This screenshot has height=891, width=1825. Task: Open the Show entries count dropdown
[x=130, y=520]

-------------------------

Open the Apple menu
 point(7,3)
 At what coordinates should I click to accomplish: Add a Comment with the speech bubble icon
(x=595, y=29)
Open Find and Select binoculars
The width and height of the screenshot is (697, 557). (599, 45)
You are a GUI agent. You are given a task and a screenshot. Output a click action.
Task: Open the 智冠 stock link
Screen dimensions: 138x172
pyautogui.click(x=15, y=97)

-------------------------

(Directive): Reproduce the items verbatim, starting at the line that contains "Open Find and Select binoculars" and ending after the line that contains "pyautogui.click(x=15, y=97)".

(Finished exercise):
Open Find and Select binoculars
The width and height of the screenshot is (697, 557). (599, 45)
You are a GUI agent. You are given a task and a screenshot. Output a click action.
Task: Open the 智冠 stock link
Screen dimensions: 138x172
pyautogui.click(x=15, y=97)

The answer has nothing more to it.